The data set was randomly split into training (402/536, 75%) and testing (134/536, 25%) sets. To reduce the radiomic feature dimensionality (approximately 1000) [21], we applied principal component analysis and kept the 6 top components, which explain 90% of the overall feature variance. No blind assessment of the decisions or outcomes was made. Unknown human papillomavirus status was handled using a distinguished value (0). Missing values for all other covariates were handled using single imputation: median for numerical variables and mode for categorical variables. The ordinal covariates pathological grade, T (primary tumor) category, N (lymph nodes) category, AJCC staging, and prescribed chemotherapy (none, single, doublet, triplet, or quadruplet) were coded as numerical features. After these preprocessing steps, all features were rescaled to the (–1 to +1) range, as is standard in neural network (NN) training.

DQL Neural Modeling

Figure 2 shows an overview of the training process. A separate NN model was trained for each of the decision points D1-D3. Each model was constructed recursively based on the previous model results at the subsequent decision point or the outcome (single or combined) in the case of D3. The models were trained to optimize the total rewards without any discounting factor, that is, the combined outcome of equation (1).
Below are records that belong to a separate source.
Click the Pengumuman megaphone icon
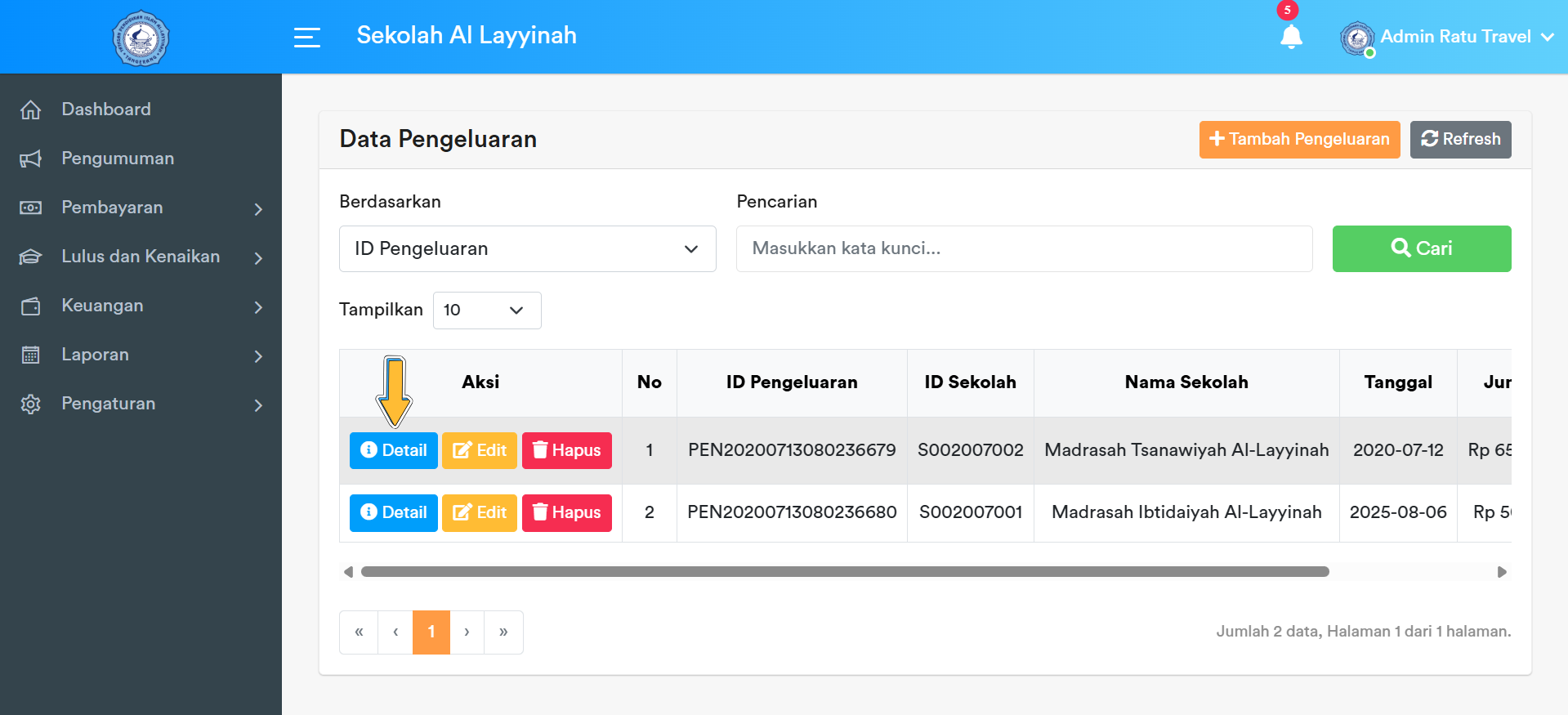 coord(31,159)

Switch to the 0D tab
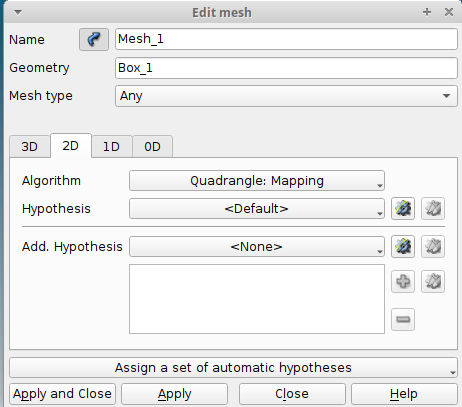coord(152,147)
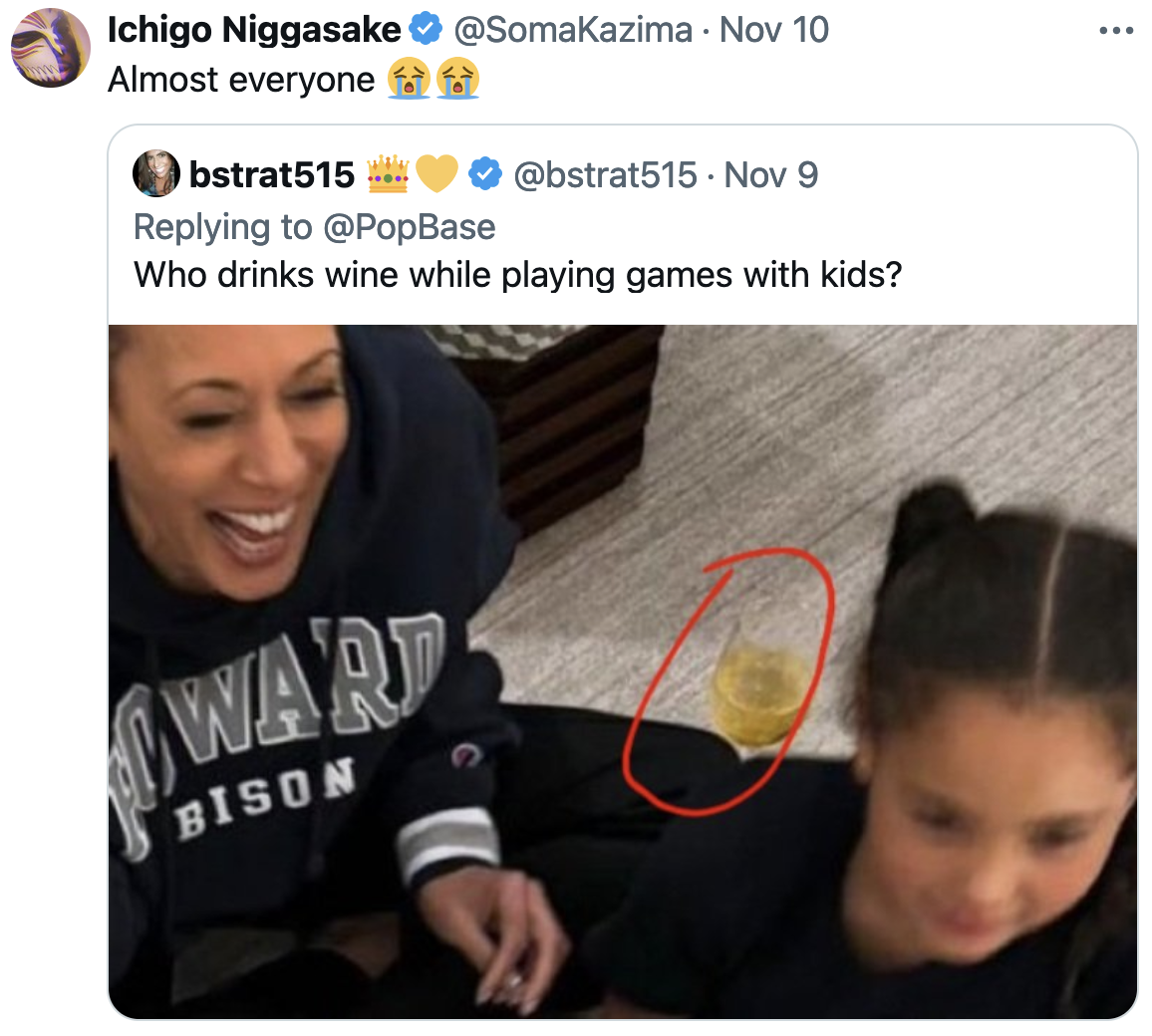This screenshot has width=1152, height=1036.
Task: Click the bstrat515 display name
Action: [x=272, y=175]
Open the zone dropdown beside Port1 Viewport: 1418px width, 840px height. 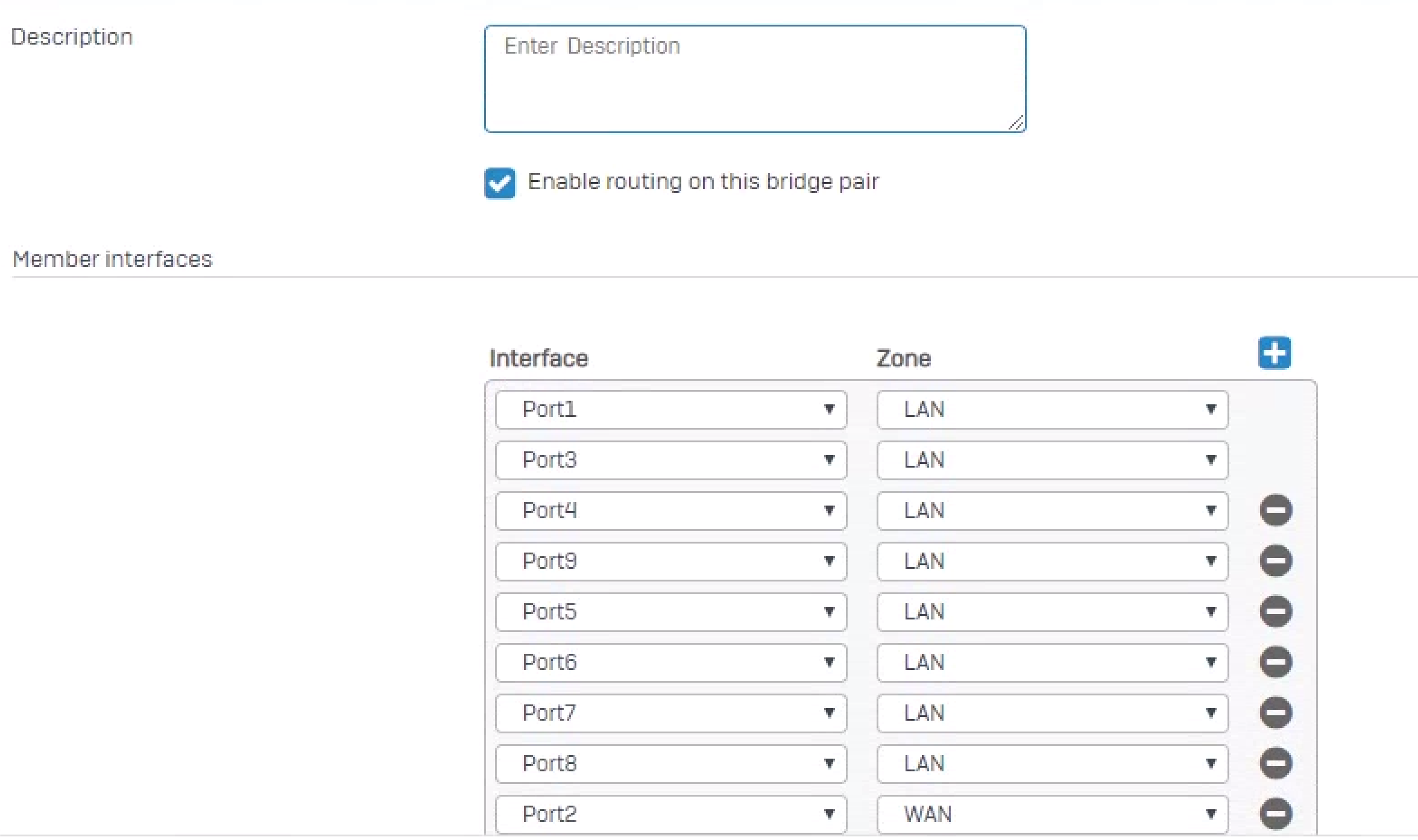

The first model to be trained was Q3, which represents ND (D3), based on the final outcomes, the treatment decisions made in D3, and the patient’s history before D3. We tuned the learning rate so that the mean reward converged smoothly instead of fluctuating drastically. The training for D3 was terminated when the NN weights had converged. Next, the model for D2 was trained based on the result of Q3 instead of the final outcomes, and D1 was trained based on the result of Q2. The models were constructed and trained using the PyTorch framework with graphics processing unit acceleration. Once the models had been trained, they were used in a forward order, as opposed to the training order, to prescribe the optimal treatment at each decision step. This is illustrated in Figure 3.

Figure 2. Overview of deep Q-learning model training. RL: reinforcement learning.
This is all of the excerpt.